By exploring the Gemma 3N, developers can get an early preview of the main capabilities of the open model and mobile-first architectural innovations that will be available on Android and Chrome with Gemini Nano.
In this post, we will explore the new capabilities of Gemma 3N, our approach to responsible development, and how you can successon today.
The main capabilities of Gemma 3N
Engineering for fast-running fast, low-foot impression, Gemma 3n delivers:
- Ptimaize ized on device performance and efficiency: Gemma begins to respond to about 1.5x faster on mobile with significantly good quality (compared to Gemma 3 4B) and per layer embedings, KVC sharing and advanced activation quantification per layer on mobile.
- Many -in -1 Flexibility: A model with 4B Active Memory Footprint, which originally includes nasted state -of -the -art 2B Active Memory Footprint Submodel (thanks to Matformer training). This provides relief for dynamic influence and quality trading on the fly without hosting different models. We introduce a mixed capability in Gemma 3N to create dynamic submodels from the 4B model that can best fit your specific use case – and related quality/latency trades. Keep in touch for more on this research in our next technical report.
- Privacy-First and Offline Falline Ready: Local execution enables features that work user’s privacy and reliably, even without internet connection.
- Extended multimodal understanding with Audio deio: Gemma 3N Audio can understand and process deo, text and images and significantly enhance video understanding. Its Audio deo capabilities enable the model to perform high-quality automatic speech recognition (transcription) and translation (speech for translation). In addition, the model accepts interlaved inputs in models, enabling an understanding of complex multimodal interactions. (Public implementation is coming soon)
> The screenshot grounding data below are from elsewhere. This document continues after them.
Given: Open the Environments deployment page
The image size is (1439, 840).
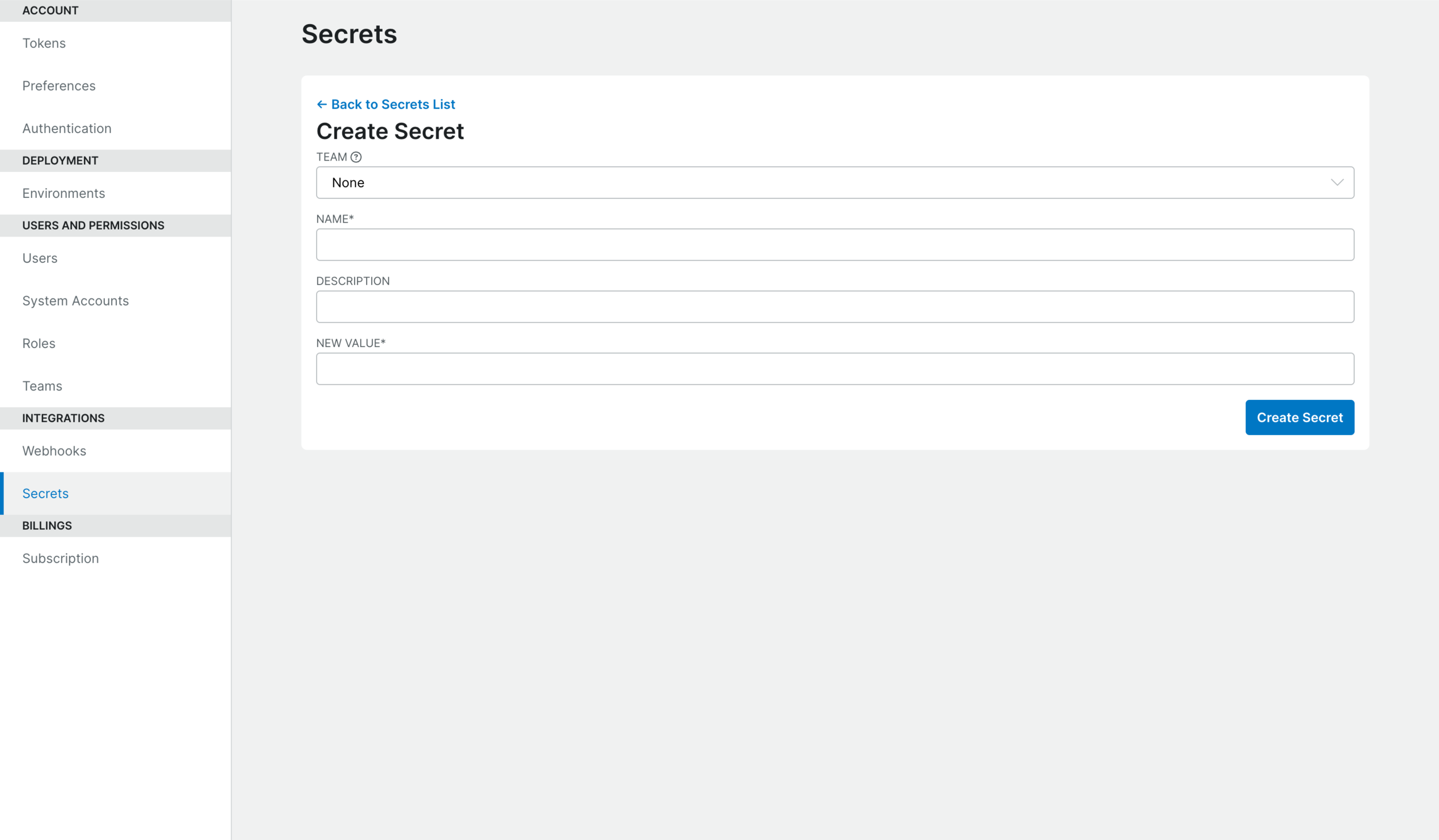Looking at the screenshot, I should point(63,193).
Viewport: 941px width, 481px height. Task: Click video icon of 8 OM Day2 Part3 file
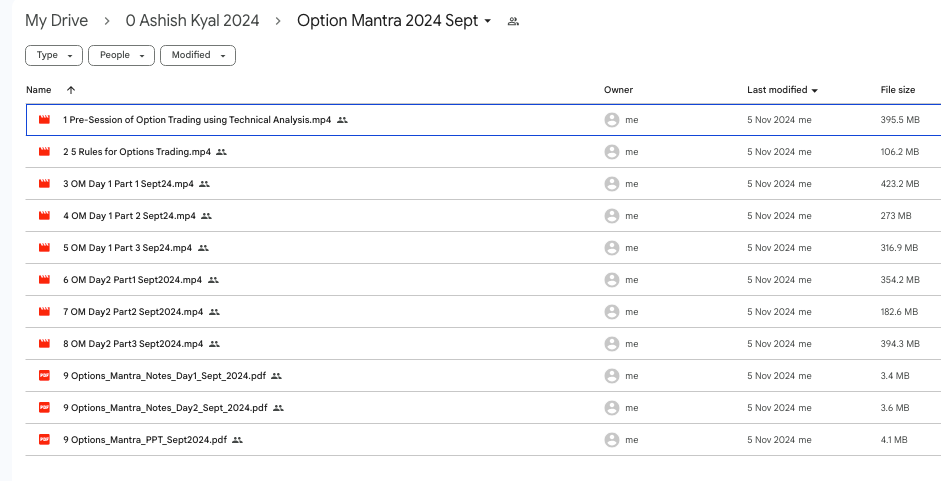point(44,344)
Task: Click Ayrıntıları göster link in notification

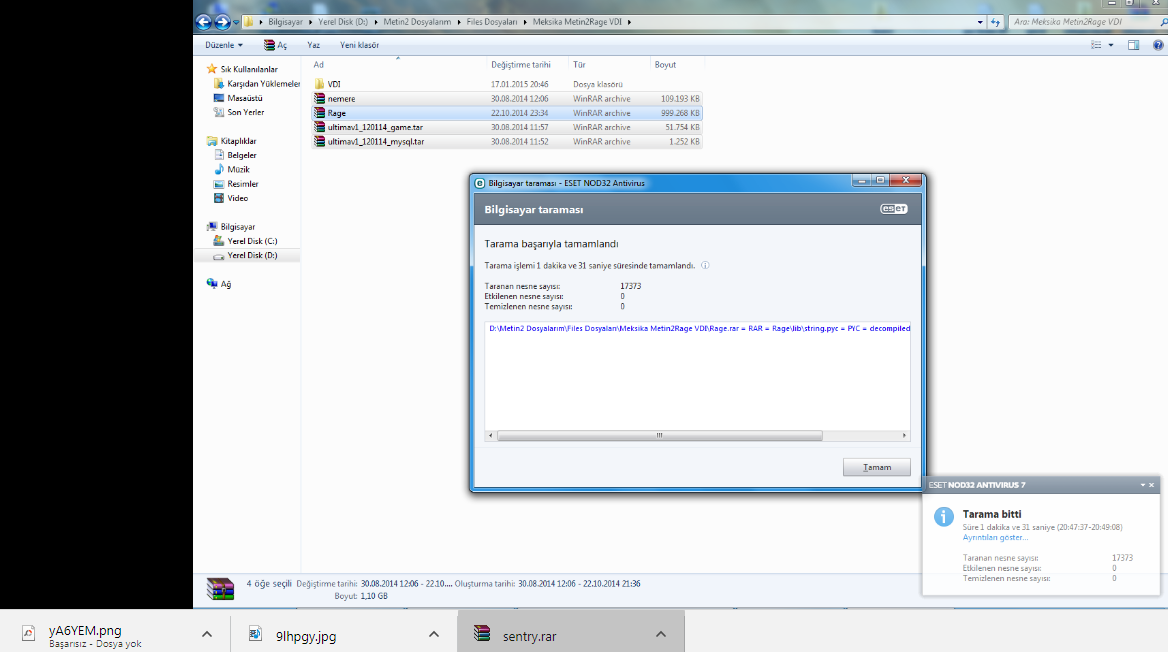Action: tap(994, 537)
- Improved multilingual abilities: Especially in Japanese, German, Korean, Spanish and French, multi -lingual operations improved. WMT reflects strong performance on a multilingual benchmark like 50.1% on 24 ++ (CHRF).
The MMLU Performance vs Model Size of this chart show is the Mix-N-Match of Gemma 3N.
Oking the on-the-the-go experiences
Gemma 3n will empower the new wave of intelligent, go-the-go-go-app by enabling developers:
- Make live, interactive experiences It understands and responds to real-time visual and audible signals from the user’s environment.
2. Understanding the understanding power And the combined Audio processes privately on all devices referenced using Dio, image, video and text inputs.
3. Develop advanced Audio deo -centered applicationsIncluding real-time speech transcription, translation and rich sound-based interactions.
Here are a overview and type of experiences you create:
Building responsibly, with
Our commitment to responsible AI development is supreme. Gemma 3N, like all Gemma models, made a fine-tuning configuration with strict safety evaluation, data governance and our safety policies. We carefully contact open models with risk assessment, constantly improving our practices as the AI landscape develops.
Start: Today Gemma 3N previews
We are excited to enter your hand by Jemma 3n by previewing today:
Early entry (now available):
- Cloud-based research with Google AI Studio: Try Gemma 3N in your browser directly at Google AI Studio – no setup required. Immediately explore its text input capabilities.
- Device Development with Google AI Age: For developers who want to integrate Gemma 3N locally, Google provides AI Edge Tools and Libraries. You can start today with the capabilities of text and image understanding/pay generation.
Gemma 3N Cutting Edge marks the next step in the democratization of efficient AI. Starting with today’s preview, we are excited to see that we will be available in this technology gradually available.
Explore this announcement and all Google I/O 2025 updates on IOGogle from May 22.